[Stored items]

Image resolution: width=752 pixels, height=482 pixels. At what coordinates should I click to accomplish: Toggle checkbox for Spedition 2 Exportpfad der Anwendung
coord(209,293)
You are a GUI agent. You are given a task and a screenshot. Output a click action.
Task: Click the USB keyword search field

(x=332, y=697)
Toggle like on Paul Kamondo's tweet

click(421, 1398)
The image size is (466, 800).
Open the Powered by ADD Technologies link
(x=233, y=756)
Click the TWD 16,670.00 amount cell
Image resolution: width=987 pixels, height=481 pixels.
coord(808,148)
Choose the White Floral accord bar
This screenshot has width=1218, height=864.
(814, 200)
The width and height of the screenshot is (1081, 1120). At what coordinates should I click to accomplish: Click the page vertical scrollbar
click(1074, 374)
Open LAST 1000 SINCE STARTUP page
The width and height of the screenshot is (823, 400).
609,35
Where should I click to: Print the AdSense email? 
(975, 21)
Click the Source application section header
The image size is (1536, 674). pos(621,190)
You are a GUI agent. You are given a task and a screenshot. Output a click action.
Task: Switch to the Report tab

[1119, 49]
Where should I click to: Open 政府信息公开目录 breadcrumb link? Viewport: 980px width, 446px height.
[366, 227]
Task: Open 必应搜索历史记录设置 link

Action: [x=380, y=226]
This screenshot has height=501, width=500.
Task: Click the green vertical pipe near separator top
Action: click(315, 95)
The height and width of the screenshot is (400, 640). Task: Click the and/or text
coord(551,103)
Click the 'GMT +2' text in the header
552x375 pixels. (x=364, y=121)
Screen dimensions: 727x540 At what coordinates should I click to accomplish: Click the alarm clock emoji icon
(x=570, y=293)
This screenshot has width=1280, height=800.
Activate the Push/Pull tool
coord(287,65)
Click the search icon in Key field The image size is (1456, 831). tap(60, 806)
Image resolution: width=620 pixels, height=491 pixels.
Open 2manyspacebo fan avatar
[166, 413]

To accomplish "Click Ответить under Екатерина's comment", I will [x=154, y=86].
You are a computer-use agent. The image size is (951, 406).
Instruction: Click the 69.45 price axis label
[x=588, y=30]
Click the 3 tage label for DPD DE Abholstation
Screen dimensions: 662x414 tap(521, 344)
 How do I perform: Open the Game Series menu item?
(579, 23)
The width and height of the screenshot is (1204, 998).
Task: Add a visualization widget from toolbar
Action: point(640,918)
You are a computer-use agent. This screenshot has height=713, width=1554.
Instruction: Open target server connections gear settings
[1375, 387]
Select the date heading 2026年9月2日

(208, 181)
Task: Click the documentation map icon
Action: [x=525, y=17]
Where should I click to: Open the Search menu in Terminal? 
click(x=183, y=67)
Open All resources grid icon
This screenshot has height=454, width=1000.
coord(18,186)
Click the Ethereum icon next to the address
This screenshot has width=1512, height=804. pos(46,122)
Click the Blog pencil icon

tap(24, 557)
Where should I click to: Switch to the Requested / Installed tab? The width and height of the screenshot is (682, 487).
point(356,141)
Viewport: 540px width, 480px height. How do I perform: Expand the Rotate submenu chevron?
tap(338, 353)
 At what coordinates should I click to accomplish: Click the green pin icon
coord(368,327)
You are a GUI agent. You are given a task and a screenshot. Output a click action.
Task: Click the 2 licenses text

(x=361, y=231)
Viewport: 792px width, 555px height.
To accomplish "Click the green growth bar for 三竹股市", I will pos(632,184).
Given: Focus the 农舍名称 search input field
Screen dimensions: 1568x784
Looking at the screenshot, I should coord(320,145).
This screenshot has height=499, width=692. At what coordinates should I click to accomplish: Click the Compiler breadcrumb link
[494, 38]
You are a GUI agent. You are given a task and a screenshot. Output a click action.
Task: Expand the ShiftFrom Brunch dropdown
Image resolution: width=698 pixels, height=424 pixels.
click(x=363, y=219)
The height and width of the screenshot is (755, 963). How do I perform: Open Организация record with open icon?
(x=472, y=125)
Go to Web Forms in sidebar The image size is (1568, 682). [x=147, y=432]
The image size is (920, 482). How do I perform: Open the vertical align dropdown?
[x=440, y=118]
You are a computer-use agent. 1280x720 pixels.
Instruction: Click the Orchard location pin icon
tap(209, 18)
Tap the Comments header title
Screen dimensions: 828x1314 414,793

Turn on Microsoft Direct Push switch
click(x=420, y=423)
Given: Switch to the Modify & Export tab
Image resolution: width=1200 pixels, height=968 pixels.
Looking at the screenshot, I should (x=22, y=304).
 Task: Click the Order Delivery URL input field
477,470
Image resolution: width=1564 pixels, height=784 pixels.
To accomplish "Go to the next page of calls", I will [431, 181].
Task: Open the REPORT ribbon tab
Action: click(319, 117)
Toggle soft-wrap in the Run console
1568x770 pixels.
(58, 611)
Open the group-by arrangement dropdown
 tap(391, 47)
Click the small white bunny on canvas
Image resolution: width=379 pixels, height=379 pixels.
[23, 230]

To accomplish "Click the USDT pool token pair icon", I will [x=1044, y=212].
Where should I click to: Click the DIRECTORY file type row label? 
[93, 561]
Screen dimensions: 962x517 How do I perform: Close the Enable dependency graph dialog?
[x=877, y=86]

## Assigned task:
If a line falls between the first line of the entries and the line containing "Click the TWD 16,670.00 amount cell", or is one of those two, restate it word for word; leave all other lines out.

## Task answer:
Image resolution: width=752 pixels, height=482 pixels. At what coordinates should I click to accomplish: Toggle checkbox for Spedition 2 Exportpfad der Anwendung
coord(209,293)
You are a GUI agent. You are given a task and a screenshot. Output a click action.
Task: Click the USB keyword search field

(x=332, y=697)
Toggle like on Paul Kamondo's tweet

click(421, 1398)
The image size is (466, 800).
Open the Powered by ADD Technologies link
(x=233, y=756)
Click the TWD 16,670.00 amount cell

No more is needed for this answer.